Professor
Texas A&M University
My laboratory's focus is on understanding the adverse effects of hexavalent chromium, Cr(VI), on female reproduction, fertility, and fetal development. Cr(VI) is one of the heavy metal endocrine-disrupting chemicals (EDCs). The exponential increase in Cr(VI) use by more than 50 industries and improper disposal of Cr(VI) waste have caused severe contamination of soil, air, and water with Cr(VI). Since it is impossible to eliminate Cr(VI) from the environment, there is an immediate need to find ways to mitigate or inhibit the harmful effects of Cr(VI) that have their route in our bodies as well as the genome, which puts our future generations into a colossal risk of developing various diseases.
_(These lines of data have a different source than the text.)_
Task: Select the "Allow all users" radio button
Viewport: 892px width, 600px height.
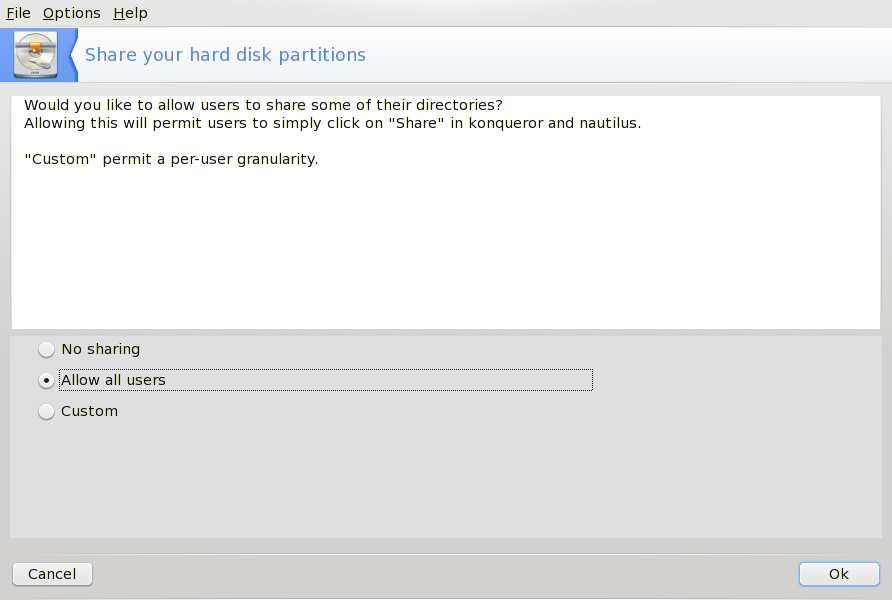Action: pos(46,381)

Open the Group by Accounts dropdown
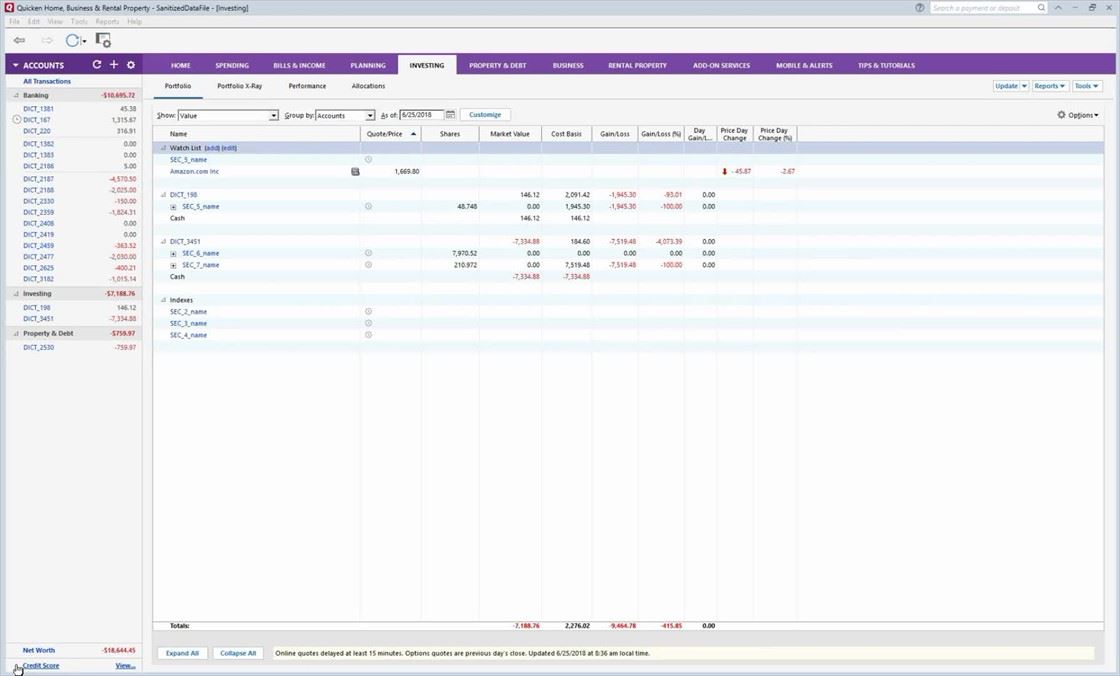coord(345,116)
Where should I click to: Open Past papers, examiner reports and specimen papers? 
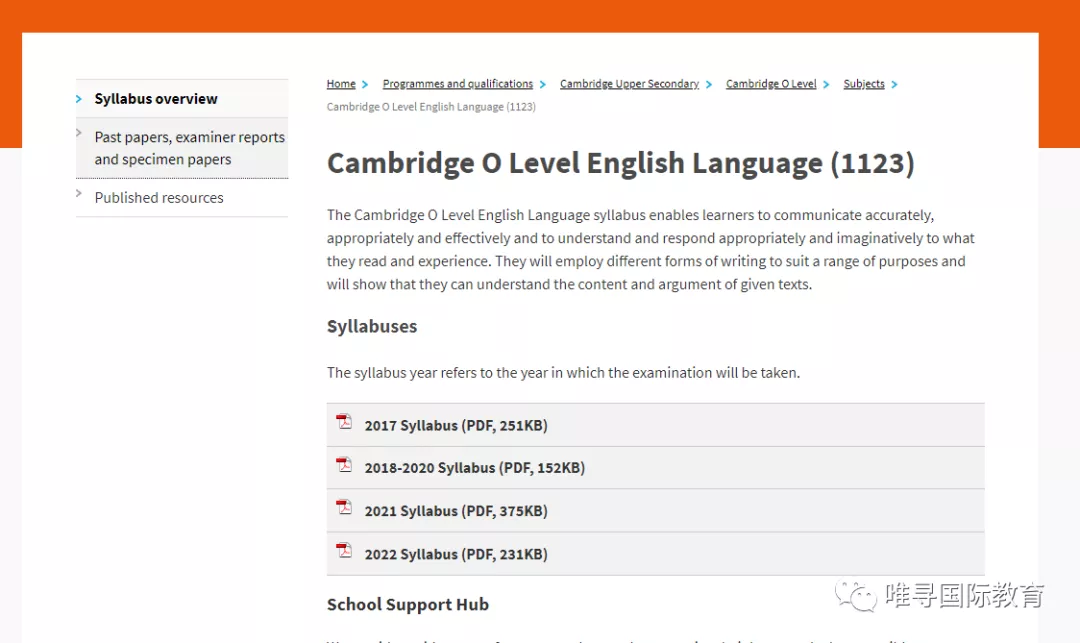tap(189, 148)
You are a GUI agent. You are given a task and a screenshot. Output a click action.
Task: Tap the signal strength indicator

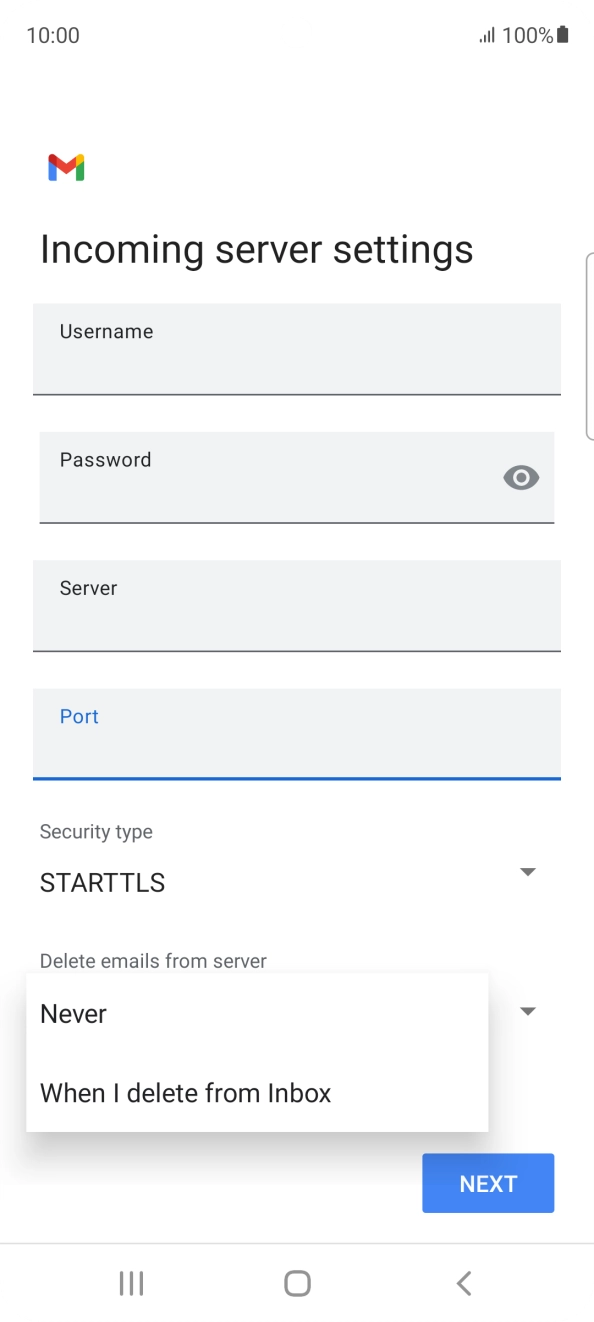pos(489,34)
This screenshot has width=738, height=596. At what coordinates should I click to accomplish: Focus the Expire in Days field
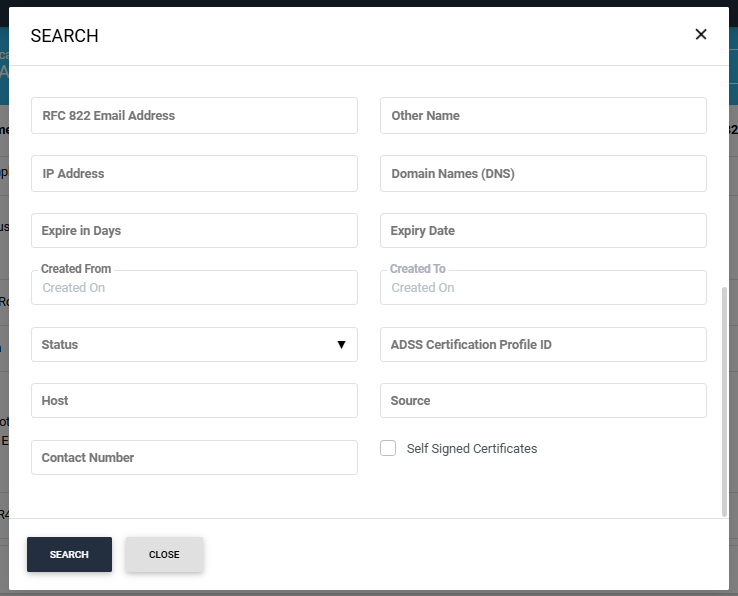coord(194,231)
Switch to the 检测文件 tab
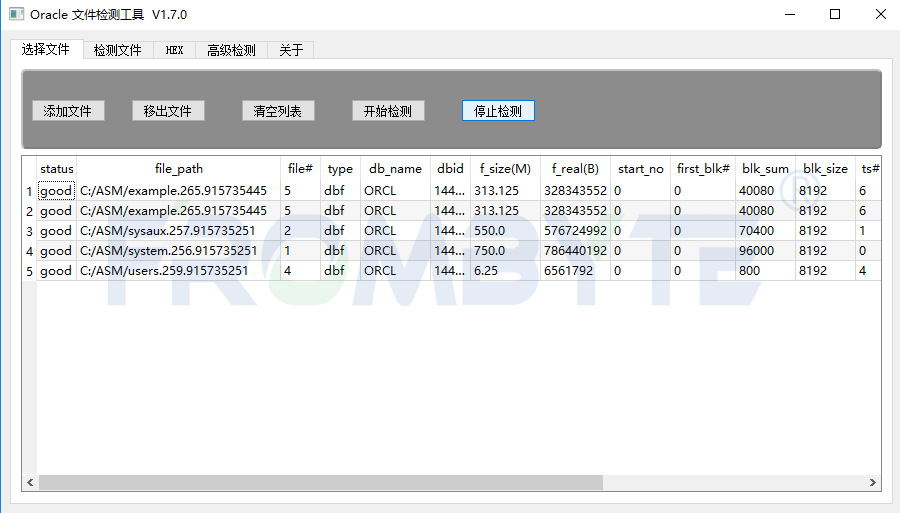This screenshot has width=900, height=513. [x=118, y=50]

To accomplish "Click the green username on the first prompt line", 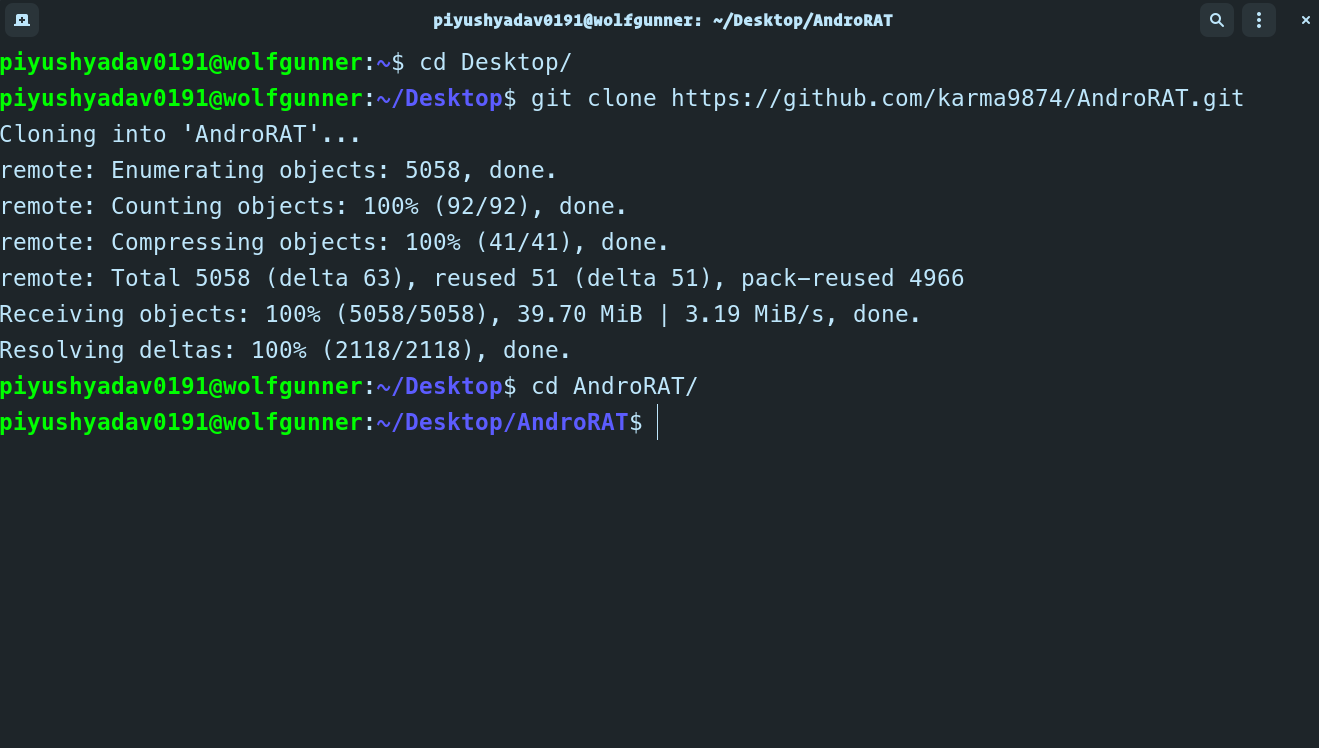I will click(180, 62).
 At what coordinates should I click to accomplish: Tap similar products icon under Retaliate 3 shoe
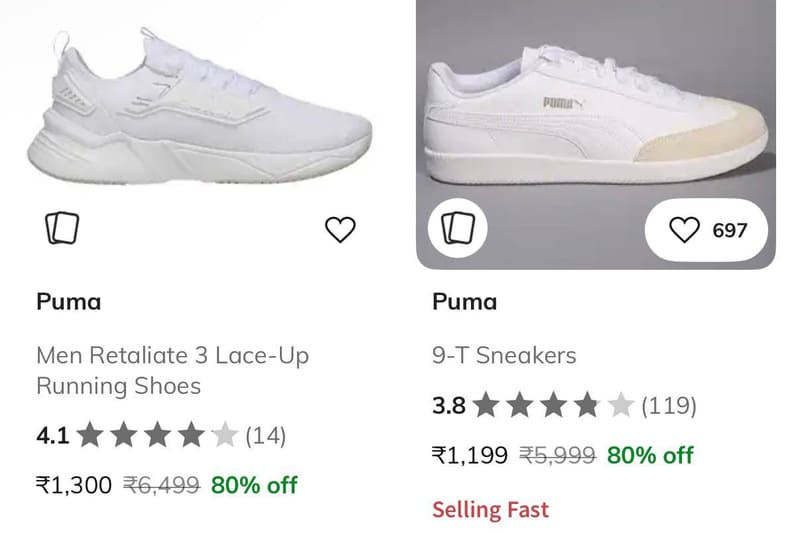pyautogui.click(x=62, y=228)
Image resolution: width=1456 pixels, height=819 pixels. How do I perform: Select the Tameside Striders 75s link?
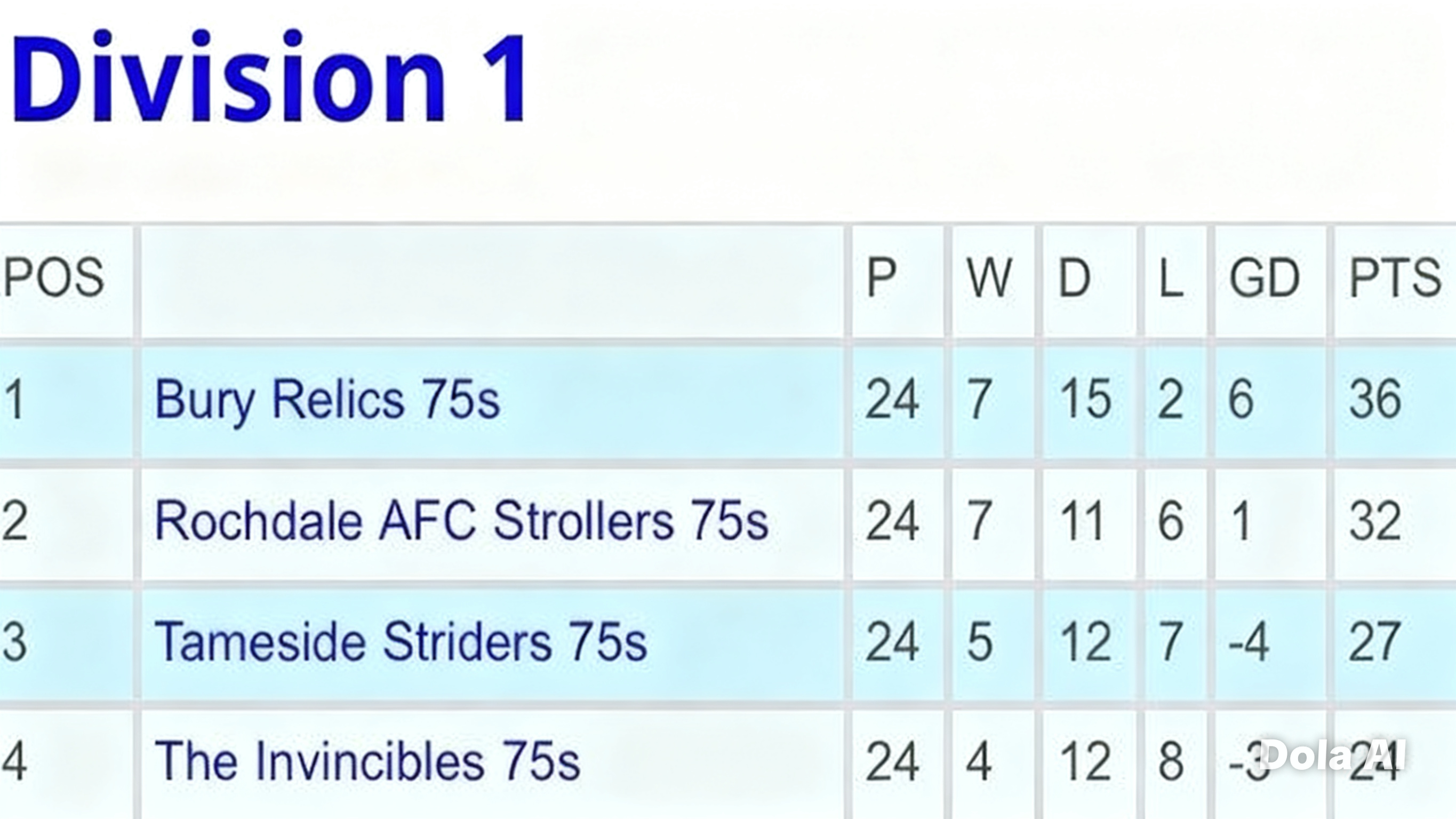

Therefore, our laboratory has set the goals to understand the adverse health effects and mechanisms of Cr(VI) on the development and functions of the female reproductive system and fetal and placental development. I have a solid and consistent history of obtaining NIH funding in female reproductive (ovary, uterus, and placenta) toxicology for the past 15 years. Based on my expertise in endocrine toxicology, I have been serving as an ad hoc reviewer for the NIH study sections and NIEHS' Environmental Health Science core centers' pilot projects. Cr(VI)-exposed women experienced a higher risk of pregnancy loss, spontaneous abortion, subfertility, pre-term birth, and stillbirth, and their children (F1 offspring) experienced increased birth defects. Our previous findings with human and rat placenta reported Cr accumulation in the placenta and apoptosis and oxidative stress in trophoblast cells due to gestational Cr(VI) exposure. Our laboratory has established Cr(VI) as a potent female reproductive toxicant. Our current research investigates the effects of Cr(VI) on trophoblasts' catabolism of the tryptophan-kynurenine pathway, oxidative stress and inflammatory cytokines, fetal growth restriction, and pre-term labor. Our novel findings might help to understand and prevent Cr(VI) toxicity, preserve fetal growth and development against Cr(VI) toxicity, and form new regulations on Cr(VI) exposure in pregnant women, a vulnerable group for exposure to any EDC, including Cr(VI).